### [EXERCISE DESCRIPTION]
Determine the number of lines in the listing below where the string "Viewport" occurs; answer with the number alone.

### [RECORDS FOR THIS EXERCISE]

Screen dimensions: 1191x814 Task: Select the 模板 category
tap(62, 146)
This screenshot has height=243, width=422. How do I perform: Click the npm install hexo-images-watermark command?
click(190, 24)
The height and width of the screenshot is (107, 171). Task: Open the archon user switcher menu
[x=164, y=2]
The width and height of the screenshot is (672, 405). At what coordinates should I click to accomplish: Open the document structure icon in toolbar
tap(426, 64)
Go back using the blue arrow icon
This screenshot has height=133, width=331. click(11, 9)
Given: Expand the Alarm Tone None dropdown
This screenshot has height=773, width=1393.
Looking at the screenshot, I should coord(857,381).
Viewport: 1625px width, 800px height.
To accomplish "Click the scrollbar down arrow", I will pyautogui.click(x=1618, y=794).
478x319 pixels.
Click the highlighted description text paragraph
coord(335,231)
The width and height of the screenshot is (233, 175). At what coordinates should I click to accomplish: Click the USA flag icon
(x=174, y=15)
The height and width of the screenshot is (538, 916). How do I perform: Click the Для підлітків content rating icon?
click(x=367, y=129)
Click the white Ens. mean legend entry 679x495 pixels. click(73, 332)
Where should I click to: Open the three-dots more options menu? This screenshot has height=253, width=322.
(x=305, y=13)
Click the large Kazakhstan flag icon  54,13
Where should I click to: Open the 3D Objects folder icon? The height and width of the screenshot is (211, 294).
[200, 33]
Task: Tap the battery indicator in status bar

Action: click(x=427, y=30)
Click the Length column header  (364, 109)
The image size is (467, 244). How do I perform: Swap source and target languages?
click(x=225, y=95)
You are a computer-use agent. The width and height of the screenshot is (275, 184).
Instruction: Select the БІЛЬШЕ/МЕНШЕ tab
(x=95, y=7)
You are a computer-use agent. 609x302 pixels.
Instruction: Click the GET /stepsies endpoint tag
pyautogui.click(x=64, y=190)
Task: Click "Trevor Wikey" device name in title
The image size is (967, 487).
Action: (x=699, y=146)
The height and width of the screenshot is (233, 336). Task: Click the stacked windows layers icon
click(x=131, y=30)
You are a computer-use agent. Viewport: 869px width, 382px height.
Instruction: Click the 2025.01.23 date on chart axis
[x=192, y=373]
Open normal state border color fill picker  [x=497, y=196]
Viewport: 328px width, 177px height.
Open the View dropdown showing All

### [WRITTEN ANSWER]
3